• Exercise instructions: Return the lines of the listing below without changes, starting at the line that contains "Task: Expand the 用户 menu chevron" and stopping after the line that contains "click(x=74, y=115)".
[Start]
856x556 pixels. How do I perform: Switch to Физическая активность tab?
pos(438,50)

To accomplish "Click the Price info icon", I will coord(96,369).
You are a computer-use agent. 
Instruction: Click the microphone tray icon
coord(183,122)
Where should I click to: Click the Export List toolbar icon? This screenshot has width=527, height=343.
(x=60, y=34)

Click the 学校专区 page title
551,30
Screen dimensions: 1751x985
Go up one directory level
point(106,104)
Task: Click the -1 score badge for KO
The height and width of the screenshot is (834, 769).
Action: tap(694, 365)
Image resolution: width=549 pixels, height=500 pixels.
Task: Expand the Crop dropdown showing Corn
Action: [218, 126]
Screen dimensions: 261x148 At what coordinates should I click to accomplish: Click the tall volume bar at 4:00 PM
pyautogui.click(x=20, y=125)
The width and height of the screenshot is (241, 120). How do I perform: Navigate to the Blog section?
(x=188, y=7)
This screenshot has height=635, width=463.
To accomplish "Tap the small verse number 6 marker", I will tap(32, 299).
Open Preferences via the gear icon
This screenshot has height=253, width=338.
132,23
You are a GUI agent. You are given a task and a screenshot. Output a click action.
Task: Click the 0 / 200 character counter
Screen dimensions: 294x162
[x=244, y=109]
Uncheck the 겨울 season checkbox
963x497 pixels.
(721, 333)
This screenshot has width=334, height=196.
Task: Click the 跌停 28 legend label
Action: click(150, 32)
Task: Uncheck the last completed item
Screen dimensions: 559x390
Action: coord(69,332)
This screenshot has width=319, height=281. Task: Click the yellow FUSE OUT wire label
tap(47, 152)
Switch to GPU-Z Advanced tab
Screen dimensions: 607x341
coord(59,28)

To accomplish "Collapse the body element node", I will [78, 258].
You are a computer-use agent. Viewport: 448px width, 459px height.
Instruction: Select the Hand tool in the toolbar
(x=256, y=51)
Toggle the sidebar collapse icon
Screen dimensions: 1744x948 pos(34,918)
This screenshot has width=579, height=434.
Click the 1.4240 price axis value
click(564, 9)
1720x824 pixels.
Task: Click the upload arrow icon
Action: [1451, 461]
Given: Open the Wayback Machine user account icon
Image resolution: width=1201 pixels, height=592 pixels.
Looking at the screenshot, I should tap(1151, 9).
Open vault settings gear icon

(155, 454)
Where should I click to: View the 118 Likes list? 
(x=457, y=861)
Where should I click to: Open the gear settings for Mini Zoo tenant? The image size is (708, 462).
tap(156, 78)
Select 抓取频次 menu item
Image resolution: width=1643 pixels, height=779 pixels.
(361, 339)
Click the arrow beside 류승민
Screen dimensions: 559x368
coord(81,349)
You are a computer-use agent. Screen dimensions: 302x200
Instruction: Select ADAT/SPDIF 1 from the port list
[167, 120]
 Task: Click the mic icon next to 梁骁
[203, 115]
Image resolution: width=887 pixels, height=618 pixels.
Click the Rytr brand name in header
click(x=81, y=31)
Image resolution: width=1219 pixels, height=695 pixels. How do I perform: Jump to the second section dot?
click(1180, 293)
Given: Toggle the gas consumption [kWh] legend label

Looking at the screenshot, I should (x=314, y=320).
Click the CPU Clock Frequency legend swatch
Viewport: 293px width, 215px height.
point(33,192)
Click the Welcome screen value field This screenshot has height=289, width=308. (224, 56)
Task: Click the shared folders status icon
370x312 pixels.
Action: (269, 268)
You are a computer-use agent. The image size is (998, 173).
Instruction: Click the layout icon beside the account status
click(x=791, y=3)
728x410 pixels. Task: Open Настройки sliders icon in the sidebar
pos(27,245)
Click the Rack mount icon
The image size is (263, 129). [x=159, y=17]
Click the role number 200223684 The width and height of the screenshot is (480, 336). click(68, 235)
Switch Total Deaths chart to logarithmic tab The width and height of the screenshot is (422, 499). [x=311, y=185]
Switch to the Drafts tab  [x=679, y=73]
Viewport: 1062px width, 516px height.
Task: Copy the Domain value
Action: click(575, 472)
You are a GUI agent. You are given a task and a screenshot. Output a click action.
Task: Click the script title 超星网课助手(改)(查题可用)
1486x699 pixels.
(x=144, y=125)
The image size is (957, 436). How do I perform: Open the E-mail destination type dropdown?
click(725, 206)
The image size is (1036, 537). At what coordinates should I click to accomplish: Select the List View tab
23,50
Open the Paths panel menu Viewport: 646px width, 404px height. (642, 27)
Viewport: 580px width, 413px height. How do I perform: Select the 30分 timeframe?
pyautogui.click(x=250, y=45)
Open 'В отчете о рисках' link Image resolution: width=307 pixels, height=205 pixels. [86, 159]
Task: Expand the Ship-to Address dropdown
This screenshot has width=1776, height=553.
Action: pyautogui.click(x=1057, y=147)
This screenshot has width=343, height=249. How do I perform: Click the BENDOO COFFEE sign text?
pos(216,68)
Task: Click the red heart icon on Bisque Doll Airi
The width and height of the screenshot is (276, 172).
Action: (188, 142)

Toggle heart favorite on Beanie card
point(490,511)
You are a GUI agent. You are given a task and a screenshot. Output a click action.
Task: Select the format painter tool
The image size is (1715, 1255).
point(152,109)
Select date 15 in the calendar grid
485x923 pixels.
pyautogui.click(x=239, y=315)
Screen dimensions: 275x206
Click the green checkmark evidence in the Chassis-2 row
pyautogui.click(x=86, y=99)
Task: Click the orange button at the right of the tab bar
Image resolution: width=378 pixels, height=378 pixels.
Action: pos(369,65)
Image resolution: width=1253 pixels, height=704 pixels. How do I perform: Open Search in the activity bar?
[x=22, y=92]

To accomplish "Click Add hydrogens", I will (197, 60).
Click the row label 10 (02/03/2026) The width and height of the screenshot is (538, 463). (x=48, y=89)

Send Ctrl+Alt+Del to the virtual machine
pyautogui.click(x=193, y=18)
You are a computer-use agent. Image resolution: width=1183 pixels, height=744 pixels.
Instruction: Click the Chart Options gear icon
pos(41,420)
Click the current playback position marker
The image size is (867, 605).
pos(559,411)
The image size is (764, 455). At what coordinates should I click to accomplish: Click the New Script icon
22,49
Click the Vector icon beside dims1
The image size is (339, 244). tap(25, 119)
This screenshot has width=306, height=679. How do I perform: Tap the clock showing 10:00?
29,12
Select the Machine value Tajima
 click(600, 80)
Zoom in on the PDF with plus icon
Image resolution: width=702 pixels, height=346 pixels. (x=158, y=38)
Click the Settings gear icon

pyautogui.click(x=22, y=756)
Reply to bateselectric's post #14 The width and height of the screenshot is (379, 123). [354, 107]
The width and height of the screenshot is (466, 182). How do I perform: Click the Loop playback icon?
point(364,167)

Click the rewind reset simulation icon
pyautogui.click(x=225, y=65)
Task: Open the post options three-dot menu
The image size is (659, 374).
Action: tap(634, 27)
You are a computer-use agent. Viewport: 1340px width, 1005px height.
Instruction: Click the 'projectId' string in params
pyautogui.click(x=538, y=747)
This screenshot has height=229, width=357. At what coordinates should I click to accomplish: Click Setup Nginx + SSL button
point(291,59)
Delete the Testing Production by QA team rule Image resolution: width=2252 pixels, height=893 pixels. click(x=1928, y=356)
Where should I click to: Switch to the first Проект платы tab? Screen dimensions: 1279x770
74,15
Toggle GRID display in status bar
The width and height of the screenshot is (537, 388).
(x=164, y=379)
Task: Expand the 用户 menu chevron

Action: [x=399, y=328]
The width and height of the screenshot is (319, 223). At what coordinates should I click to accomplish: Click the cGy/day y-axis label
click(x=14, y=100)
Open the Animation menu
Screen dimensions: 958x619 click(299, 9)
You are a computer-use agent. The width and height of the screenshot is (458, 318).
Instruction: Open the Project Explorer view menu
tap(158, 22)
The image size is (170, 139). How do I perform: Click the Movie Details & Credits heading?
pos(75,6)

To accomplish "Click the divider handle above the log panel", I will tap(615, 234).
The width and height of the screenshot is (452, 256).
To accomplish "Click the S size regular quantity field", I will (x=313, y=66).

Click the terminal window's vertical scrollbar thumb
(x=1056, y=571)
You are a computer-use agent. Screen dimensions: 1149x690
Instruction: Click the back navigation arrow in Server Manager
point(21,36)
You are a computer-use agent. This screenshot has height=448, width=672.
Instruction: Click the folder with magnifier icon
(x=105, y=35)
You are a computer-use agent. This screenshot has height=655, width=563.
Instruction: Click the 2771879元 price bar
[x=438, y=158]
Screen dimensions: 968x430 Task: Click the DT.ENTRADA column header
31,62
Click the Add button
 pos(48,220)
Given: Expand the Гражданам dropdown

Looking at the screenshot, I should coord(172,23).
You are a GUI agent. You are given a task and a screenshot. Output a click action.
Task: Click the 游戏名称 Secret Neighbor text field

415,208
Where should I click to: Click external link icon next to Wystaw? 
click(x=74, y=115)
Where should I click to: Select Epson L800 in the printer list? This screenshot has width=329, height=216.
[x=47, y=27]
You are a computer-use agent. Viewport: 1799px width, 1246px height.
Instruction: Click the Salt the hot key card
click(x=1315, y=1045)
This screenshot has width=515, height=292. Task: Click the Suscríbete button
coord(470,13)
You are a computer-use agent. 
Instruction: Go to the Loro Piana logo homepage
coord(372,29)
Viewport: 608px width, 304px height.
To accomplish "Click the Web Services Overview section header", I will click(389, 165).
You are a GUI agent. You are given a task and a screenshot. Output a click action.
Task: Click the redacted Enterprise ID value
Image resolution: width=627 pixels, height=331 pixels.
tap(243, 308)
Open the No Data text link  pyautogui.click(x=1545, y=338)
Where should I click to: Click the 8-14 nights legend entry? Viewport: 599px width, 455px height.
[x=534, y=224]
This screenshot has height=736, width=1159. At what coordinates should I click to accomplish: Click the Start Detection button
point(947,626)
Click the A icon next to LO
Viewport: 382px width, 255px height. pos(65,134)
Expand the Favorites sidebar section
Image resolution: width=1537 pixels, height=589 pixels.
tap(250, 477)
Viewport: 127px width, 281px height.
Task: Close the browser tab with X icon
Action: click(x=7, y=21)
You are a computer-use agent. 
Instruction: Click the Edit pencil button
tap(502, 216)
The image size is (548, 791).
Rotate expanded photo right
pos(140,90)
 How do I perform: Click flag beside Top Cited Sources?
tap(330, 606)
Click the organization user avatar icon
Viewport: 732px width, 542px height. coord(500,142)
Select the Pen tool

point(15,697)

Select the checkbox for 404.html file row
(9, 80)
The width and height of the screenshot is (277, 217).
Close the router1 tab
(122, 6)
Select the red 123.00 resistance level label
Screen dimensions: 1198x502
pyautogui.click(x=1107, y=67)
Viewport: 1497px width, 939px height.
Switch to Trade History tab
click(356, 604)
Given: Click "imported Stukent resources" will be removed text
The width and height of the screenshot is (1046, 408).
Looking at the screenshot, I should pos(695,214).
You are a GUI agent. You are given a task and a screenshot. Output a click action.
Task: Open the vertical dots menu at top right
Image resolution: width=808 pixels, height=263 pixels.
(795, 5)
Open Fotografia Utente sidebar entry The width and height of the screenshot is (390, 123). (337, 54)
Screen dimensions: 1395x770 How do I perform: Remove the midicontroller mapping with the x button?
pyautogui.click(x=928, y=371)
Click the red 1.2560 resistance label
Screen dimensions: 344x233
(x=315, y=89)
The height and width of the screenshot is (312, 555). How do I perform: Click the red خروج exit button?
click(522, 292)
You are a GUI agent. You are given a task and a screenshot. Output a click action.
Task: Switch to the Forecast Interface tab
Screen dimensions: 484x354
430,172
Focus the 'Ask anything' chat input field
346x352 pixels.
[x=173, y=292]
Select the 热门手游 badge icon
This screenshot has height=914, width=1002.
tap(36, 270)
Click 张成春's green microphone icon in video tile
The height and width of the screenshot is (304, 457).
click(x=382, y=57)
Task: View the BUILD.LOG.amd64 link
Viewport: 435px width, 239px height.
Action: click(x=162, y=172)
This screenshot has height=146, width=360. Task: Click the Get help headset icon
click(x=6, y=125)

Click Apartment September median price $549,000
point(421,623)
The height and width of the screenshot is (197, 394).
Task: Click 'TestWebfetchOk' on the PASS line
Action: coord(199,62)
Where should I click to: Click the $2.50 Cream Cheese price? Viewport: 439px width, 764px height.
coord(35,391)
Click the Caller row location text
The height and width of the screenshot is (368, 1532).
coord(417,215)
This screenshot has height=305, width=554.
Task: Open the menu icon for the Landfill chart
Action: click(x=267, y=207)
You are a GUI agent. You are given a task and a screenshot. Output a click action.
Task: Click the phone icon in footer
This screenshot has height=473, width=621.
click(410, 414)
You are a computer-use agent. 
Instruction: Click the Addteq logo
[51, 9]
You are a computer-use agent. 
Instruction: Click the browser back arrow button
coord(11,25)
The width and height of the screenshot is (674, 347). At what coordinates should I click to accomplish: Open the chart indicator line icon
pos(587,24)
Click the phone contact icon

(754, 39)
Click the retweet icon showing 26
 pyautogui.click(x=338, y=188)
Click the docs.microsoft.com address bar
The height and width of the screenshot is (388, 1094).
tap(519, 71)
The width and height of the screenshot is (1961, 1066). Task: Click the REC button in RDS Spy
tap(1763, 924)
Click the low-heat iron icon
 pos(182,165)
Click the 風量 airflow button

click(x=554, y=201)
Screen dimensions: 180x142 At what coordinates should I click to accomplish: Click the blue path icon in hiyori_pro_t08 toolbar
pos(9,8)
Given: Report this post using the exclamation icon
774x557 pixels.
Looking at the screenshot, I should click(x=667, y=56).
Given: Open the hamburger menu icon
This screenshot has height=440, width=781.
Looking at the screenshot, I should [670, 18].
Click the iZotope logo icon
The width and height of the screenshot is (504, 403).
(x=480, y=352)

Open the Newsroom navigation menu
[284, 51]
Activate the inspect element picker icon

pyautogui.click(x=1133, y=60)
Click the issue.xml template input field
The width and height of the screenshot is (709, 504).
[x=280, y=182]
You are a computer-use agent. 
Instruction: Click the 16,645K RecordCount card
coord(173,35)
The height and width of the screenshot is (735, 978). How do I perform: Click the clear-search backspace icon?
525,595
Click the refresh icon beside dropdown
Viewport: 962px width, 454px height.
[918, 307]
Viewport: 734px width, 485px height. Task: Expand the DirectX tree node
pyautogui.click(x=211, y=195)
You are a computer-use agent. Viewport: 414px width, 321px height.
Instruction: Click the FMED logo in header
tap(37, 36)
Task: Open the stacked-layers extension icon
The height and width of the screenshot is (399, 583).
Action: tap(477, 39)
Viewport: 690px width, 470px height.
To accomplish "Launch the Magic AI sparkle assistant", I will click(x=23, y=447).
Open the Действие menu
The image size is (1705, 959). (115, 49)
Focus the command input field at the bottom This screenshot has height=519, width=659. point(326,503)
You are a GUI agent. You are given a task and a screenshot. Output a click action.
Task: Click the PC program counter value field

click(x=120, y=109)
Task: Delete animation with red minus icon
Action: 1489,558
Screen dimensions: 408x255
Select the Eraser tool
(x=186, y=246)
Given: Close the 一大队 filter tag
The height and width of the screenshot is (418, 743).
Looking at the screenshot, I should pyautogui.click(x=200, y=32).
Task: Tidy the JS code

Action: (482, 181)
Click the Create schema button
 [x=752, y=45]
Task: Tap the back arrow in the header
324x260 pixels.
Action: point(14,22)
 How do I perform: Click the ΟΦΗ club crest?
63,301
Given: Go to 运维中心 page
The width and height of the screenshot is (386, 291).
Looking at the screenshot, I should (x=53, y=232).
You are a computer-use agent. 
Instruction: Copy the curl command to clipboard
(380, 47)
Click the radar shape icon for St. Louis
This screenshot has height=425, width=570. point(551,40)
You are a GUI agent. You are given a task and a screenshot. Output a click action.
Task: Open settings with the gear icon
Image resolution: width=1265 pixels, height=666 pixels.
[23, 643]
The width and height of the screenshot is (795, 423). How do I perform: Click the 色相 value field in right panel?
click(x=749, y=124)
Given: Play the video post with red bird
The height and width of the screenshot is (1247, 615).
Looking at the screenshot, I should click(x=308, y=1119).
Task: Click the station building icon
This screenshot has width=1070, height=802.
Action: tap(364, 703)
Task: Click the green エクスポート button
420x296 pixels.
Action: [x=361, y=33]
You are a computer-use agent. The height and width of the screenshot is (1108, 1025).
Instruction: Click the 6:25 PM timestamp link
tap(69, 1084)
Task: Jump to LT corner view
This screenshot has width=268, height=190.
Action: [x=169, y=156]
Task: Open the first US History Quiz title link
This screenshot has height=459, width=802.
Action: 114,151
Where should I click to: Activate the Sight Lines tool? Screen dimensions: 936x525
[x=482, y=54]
[End]
• Exercise result:
Task: Expand the 用户 menu chevron

Action: [x=399, y=328]
The width and height of the screenshot is (319, 223). At what coordinates should I click to accomplish: Click the cGy/day y-axis label
click(x=14, y=100)
Open the Animation menu
Screen dimensions: 958x619 click(299, 9)
You are a computer-use agent. The width and height of the screenshot is (458, 318).
Instruction: Open the Project Explorer view menu
tap(158, 22)
The image size is (170, 139). How do I perform: Click the Movie Details & Credits heading?
pos(75,6)

To accomplish "Click the divider handle above the log panel", I will tap(615, 234).
The width and height of the screenshot is (452, 256).
To accomplish "Click the S size regular quantity field", I will (x=313, y=66).

Click the terminal window's vertical scrollbar thumb
(x=1056, y=571)
You are a computer-use agent. Screen dimensions: 1149x690
Instruction: Click the back navigation arrow in Server Manager
point(21,36)
You are a computer-use agent. This screenshot has height=448, width=672.
Instruction: Click the folder with magnifier icon
(x=105, y=35)
You are a computer-use agent. This screenshot has height=655, width=563.
Instruction: Click the 2771879元 price bar
[x=438, y=158]
Screen dimensions: 968x430 Task: Click the DT.ENTRADA column header
31,62
Click the Add button
 pos(48,220)
Given: Expand the Гражданам dropdown

Looking at the screenshot, I should coord(172,23).
You are a GUI agent. You are given a task and a screenshot. Output a click action.
Task: Click the 游戏名称 Secret Neighbor text field

415,208
Where should I click to: Click external link icon next to Wystaw? 
click(x=74, y=115)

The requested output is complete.